_Text passage_.
•••••
Clockwise L-R: Steve Fine, Mark Witt, Steve Prendeville and John Birt.

Demand for advice businesses greatly outweighs supply according to experts in the advice M&A space, with relatively few advice businesses looking to leave the industry.

With a net loss of over 10,000 advisers since the start of 2019, Forte Asset Solutions director Steve Prendeville says surging demand is counter-intuitive to what many were expecting in 2022.

“Supply is still low on a historical basis,” Prendeville says. “[Potential sellers] must have thought there was going to be a heavy supply and that must have had a relatively devastating impact of valuations.”

The reality is the vast majority of industry departures didn’t have a business worth selling or one to sell at all, so there has not been a “flood of businesses” looking to sell.

“They were salaried bank advisers, accountants operating under exemptions, businesses under $400,000 [in revenue] or exposed to grandfathered revenue,” Prendeville says.
•••••
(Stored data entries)
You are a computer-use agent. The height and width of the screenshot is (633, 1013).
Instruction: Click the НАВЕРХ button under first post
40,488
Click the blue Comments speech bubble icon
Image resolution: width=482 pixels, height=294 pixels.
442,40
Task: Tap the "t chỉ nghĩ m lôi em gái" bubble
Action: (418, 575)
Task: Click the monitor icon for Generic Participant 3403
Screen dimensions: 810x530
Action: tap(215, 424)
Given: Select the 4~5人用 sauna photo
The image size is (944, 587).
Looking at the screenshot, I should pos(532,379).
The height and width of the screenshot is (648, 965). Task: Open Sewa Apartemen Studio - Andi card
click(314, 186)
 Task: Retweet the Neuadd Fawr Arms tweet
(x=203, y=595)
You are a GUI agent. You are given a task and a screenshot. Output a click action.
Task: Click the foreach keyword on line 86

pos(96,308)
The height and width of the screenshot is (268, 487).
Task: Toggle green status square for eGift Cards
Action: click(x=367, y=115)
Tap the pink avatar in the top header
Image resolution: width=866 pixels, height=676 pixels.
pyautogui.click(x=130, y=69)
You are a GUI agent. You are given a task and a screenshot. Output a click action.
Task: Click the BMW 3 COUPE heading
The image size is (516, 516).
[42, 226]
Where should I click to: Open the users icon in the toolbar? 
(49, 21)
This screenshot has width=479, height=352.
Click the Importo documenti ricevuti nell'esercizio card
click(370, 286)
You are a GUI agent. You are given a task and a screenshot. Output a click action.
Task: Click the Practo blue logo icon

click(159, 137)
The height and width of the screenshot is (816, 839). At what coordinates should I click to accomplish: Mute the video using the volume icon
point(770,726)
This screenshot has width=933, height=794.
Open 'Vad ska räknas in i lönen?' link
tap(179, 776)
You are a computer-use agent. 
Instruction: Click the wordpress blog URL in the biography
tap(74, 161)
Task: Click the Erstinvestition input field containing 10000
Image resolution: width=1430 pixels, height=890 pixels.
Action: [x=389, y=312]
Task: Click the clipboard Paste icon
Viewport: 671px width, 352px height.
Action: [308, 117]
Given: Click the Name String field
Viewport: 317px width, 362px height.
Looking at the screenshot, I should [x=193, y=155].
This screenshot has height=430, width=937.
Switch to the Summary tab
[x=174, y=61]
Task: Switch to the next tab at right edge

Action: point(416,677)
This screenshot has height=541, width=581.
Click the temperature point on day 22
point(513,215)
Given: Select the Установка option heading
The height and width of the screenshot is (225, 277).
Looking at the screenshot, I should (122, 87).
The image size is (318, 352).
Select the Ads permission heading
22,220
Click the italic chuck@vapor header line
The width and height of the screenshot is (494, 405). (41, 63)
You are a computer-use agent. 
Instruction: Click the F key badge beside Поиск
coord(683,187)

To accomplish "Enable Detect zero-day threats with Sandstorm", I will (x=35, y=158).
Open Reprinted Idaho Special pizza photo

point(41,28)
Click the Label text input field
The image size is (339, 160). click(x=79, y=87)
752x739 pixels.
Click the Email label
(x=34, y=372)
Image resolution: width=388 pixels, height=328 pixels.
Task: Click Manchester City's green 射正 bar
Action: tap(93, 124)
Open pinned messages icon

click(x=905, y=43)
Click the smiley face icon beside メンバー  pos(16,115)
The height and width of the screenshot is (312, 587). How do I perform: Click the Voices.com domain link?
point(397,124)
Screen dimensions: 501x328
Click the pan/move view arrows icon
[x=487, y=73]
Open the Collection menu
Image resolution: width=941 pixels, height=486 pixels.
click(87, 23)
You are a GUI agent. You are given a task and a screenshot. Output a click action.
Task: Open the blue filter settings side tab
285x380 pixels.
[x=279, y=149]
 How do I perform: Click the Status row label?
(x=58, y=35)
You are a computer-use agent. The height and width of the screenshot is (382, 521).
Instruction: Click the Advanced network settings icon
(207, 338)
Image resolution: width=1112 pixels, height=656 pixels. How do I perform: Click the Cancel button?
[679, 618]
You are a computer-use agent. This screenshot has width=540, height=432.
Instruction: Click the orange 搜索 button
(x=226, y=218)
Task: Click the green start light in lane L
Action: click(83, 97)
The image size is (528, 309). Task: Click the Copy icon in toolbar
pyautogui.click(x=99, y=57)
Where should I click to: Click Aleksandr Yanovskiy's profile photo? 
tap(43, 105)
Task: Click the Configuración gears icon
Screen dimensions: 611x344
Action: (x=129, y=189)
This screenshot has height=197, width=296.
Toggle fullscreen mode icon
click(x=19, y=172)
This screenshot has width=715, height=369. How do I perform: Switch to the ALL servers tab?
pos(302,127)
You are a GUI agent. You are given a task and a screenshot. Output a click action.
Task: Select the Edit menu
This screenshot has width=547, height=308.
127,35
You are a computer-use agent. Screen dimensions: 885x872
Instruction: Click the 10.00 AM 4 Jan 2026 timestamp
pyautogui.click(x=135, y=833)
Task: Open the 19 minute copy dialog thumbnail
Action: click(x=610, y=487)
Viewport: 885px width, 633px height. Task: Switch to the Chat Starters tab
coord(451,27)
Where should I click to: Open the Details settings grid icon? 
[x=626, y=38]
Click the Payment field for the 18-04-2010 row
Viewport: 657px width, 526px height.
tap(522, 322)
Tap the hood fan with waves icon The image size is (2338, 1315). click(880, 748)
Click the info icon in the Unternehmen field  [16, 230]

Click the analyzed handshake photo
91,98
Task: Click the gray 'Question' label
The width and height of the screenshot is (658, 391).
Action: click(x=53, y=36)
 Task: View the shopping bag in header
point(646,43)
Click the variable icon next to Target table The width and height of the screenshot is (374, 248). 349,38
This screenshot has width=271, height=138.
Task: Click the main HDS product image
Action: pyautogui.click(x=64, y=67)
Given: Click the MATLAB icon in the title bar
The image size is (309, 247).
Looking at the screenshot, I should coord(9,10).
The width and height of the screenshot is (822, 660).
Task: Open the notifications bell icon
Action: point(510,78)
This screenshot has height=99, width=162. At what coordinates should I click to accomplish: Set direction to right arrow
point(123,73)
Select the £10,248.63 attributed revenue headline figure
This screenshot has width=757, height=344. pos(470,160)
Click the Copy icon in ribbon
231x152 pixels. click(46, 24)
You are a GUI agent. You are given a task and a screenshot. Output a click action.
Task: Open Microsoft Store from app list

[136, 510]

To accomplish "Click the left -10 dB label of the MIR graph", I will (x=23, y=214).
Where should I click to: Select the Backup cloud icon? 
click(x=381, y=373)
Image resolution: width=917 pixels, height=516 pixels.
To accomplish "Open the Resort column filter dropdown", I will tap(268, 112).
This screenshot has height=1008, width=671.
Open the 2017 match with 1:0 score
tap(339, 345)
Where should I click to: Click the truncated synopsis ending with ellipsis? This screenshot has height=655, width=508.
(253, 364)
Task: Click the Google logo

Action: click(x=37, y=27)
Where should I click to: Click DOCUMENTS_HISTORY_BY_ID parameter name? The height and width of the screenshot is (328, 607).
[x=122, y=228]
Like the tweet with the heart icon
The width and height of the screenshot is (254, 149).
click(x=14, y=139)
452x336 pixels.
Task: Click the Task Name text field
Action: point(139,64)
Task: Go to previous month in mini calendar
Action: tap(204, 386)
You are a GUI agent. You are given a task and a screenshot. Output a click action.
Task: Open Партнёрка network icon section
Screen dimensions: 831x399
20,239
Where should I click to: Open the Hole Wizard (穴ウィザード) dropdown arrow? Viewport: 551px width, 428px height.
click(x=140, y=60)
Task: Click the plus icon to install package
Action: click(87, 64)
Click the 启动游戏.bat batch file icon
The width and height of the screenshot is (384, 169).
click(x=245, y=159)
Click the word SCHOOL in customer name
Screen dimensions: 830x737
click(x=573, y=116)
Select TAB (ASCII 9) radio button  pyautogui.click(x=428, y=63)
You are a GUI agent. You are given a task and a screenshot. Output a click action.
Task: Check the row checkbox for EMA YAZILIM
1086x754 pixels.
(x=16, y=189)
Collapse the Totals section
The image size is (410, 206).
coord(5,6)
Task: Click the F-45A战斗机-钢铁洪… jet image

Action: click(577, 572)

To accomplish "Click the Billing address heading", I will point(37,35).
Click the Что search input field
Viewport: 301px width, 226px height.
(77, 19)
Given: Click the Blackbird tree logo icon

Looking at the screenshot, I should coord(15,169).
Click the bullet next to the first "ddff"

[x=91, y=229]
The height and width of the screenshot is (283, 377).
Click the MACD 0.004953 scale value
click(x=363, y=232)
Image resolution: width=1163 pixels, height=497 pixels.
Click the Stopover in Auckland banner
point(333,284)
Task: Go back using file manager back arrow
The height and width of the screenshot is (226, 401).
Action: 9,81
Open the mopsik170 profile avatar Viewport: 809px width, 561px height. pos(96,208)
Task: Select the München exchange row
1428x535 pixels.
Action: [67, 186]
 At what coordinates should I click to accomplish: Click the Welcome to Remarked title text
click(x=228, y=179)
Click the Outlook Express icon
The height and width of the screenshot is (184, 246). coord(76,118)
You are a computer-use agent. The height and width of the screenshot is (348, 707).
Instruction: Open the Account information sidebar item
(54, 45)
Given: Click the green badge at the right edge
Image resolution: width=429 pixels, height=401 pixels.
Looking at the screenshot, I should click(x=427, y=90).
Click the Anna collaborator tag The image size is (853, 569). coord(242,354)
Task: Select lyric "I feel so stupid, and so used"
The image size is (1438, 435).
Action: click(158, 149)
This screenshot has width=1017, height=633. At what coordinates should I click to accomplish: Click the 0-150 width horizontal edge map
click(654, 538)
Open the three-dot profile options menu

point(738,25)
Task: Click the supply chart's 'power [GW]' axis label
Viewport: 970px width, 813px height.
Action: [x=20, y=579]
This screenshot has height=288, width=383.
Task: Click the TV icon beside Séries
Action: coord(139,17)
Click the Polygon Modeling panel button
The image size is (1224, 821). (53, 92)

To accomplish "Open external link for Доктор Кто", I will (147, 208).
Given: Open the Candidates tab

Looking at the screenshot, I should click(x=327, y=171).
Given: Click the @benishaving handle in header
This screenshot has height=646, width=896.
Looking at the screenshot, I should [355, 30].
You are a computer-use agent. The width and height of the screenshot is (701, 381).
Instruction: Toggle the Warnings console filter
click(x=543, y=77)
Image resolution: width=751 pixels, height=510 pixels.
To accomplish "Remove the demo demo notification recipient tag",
•••••
_Required work_.
• a. Reproduce the part of the advice M&A article between "The reality is" and "looking to sell.", inclusive.
• b. Translate this sentence from the advice M&A article into Spanish: "Demand for advice businesses greatly outweighs supply according to experts in the advice M&A space, with relatively few advice businesses looking to leave the industry."
• c. According to the advice M&A article, how large has the net loss of advisers been since the start of 2019?

_Solution list_.
• a.
The reality is the vast majority of industry departures didn’t have a business worth selling or one to sell at all, so there has not been a “flood of businesses” looking to sell.

• b. Según los expertos en el ámbito de fusiones y adquisiciones de asesoría, la demanda de negocios de asesoría supera con creces la oferta, ya que relativamente pocos negocios de asesoría buscan abandonar la industria.

• c. Over 10,000 advisers.